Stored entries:
- Opening Delimiter -

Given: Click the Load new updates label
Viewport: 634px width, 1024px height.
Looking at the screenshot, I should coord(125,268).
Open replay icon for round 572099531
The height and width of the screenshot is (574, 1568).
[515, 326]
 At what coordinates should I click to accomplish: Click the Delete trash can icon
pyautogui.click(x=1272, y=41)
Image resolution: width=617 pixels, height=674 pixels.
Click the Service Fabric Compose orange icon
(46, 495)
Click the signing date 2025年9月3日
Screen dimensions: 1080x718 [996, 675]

- Closing Delimiter -

Task to carry out:
Only the lines from the one containing "Click the Service Fabric Compose orange icon" through the last line above belong in your answer. Retype them exactly.

The answer:
Click the Service Fabric Compose orange icon
(46, 495)
Click the signing date 2025年9月3日
Screen dimensions: 1080x718 [996, 675]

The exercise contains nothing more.